At the end of the day, I am not a faculty member, nor an administrator, nor a politician. I do not hold exceptional power within the UBC system. I am just a person who has been fortunate enough to hear stories that have been disclosed to me in whispers and private messages and phone calls. I am humbled by those stories, even as they keep me up at night, worried. I am just a person who has gone through some extremely difficult experiences, ones that I don’t care for anyone else to have to go through.

That these experiences have occurred in the context of my schooling is painful; painful because school has otherwise been a place of joy for me, painful because sexual violence formed part of a curriculum I had no desire to have delivered to me. I have, as Raymond M. Douglas writes in his book On Being Raped, gained knowledge, but

“not the sort that does you, or anybody else, any good. When I was raped, I learned things about myself and the world I live in that it would have been far better not to know. And for most of my adult life, the knowledge has been killing me.” (4)
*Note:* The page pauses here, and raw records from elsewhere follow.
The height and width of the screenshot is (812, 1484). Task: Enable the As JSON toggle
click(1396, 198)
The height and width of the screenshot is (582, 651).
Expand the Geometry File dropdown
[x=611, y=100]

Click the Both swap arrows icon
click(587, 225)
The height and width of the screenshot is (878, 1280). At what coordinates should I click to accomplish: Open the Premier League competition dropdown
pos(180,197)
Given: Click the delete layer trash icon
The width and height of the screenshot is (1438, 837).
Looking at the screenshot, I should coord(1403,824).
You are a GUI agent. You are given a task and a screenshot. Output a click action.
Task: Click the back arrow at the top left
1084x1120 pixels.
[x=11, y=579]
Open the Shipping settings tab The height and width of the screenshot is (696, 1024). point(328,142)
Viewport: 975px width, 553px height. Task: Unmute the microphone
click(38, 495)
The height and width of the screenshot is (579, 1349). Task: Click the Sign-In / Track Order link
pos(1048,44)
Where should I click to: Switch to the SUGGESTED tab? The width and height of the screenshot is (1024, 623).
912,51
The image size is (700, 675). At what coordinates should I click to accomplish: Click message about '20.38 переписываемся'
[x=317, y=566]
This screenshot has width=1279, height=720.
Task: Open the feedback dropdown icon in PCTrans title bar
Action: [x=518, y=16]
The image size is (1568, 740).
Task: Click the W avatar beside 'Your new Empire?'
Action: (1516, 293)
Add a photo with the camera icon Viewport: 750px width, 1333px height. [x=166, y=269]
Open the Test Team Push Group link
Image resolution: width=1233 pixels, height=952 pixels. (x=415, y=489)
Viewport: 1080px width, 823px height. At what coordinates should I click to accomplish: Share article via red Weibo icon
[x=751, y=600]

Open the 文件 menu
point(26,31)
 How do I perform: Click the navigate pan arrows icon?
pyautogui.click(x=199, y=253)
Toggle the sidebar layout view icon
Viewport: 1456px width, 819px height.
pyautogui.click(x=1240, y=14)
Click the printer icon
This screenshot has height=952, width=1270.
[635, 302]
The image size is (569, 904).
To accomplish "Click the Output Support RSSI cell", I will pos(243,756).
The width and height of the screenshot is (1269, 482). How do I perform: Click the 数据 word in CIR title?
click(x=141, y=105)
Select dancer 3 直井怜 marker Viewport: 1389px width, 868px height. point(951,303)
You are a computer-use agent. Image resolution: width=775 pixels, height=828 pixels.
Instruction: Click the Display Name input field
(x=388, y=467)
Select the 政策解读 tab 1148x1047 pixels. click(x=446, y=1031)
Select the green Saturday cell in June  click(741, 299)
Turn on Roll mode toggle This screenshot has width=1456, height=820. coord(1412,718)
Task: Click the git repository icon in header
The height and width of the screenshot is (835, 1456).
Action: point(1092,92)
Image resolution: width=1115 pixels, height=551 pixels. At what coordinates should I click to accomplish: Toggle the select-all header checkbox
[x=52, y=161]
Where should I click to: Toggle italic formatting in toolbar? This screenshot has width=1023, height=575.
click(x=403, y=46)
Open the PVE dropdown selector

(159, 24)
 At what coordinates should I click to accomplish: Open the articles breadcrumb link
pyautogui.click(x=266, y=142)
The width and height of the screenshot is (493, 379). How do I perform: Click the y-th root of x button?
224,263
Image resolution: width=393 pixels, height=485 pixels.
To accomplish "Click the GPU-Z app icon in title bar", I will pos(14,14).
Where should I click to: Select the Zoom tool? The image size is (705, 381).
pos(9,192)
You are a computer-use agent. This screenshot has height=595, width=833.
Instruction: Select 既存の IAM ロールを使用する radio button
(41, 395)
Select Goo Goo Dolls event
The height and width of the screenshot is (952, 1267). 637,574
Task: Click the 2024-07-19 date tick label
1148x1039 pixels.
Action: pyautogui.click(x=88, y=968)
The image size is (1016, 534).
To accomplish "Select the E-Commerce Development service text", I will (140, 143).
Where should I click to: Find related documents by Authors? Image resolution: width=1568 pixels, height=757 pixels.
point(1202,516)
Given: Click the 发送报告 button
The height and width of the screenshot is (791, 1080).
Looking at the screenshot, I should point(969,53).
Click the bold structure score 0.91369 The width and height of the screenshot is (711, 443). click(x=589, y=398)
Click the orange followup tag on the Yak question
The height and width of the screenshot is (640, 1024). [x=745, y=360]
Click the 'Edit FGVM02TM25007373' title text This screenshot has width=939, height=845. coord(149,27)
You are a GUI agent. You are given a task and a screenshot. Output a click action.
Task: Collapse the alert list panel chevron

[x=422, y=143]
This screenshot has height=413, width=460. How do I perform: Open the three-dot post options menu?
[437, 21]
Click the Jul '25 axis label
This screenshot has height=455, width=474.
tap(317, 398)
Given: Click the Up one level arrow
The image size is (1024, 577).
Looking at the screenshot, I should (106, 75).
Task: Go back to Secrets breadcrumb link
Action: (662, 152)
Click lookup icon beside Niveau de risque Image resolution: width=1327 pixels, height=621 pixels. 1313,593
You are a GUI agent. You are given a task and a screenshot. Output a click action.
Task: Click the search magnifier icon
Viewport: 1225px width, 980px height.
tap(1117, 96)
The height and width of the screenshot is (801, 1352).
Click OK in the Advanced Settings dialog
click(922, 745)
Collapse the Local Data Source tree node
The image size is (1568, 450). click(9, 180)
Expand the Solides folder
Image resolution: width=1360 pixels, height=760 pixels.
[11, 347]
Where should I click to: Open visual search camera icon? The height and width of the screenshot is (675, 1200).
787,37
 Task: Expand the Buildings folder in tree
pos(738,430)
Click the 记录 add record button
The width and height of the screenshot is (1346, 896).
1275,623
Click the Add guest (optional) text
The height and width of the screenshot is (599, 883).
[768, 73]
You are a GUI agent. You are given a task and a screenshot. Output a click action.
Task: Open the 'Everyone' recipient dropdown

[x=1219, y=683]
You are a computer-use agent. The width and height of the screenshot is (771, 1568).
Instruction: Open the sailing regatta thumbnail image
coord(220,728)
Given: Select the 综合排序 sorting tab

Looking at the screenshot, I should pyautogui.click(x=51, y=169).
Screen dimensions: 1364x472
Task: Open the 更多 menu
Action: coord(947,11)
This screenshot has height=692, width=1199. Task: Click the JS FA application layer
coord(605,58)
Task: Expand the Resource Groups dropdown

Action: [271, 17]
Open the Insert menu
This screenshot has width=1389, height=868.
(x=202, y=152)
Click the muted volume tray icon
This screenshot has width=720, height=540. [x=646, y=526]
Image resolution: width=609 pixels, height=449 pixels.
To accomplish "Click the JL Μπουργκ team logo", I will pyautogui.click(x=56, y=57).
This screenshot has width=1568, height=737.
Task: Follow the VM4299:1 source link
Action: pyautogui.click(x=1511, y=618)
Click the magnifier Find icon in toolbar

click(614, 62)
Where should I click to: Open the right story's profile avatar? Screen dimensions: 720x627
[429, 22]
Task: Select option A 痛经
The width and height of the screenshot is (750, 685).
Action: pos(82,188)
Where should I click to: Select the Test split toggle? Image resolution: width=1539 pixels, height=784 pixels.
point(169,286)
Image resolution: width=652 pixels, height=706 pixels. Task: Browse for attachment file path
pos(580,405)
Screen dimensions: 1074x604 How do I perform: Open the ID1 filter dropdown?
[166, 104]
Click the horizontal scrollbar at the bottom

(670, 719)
I could have happily gone through my educational career without these particular insights. I could even have written my dissertation on representations of sexual violence without the added expertise of lived experience.

Safer spaces

Having finished my PhD, I now leave UBC behind, hoping that in some small measure, they have become a better place for survivors because I and others have spoken up, and because panels like the one I was privileged to be a part of are doing the work that they are doing. I am aware of the fact that the increased scrutiny of the university’s response to sexual assault has been a nightmare for students, faculty, staff, and administrators alike.

But I don’t think that the fact that UBC is currently under pressure to respond thoughtfully is a bad thing. Following the publication of his book Missoula: Rape and the Justice System in a College Town, Jon Krakauer faced incredible amounts of backlash by the town of Missoula itself, by the University of Montana, and by the police force.

As reported by Jacob Baynham on Outside Onlineone woman left this comment on Krakauer’s Facebook page: “I am so disappointed in the title of your book. I hate to see a lovely town’s reputation get destroyed.”

But as Krakauer points out, Missoula is just one example of the epidemic of sexual violence across America. Missoula could just as easily be Stanford, could just as easily be here in Vancouver. But the conversation sparked by such intense scrutiny has, at least as far as is being reported, created actual change.

After a town hall forum in Missoula, Baynham reports that Krakauer was asked if he’d send his daughter to the University of Montana. “I would,” he said. “I think the university is safer now than most schools. Missoula is a lot better than most places. You have this big problem, but you’ve gone a long way toward fixing it.”

I think that the University of British Columbia, and other Canadian universities that have recently made headlines, can be Missoulas: not the schools to be made painful and humiliating examples of, but the schools that pave the way for comprehensive change at all levels of administration and campus life. And they can do so in a way that does not simply prioritize supporting sexual assault survivors because it will look like a better strategy for fundraising.

Call me an idealist, but I think it’s possible. And there are so many people, myself included, who want to make that happen. There are countless people with whom our panel consulted of the course of our work. UBC’s draft sexual assault policy has been released, and both campus and community stakeholders are invited to give feedback here.

But for now, I take my leave from my alma mater, look for brave new worlds. There is so much anti-violence work out there to do, and I will continue to do it. May the development of the UBC sexual assault policy and the action plan be an honest process, tempered by humility and by courage.

For all of the survivors of sexual assault who live and work at UBC and at campuses across Canada: I am in awe of you, I believe you, and I am here for you.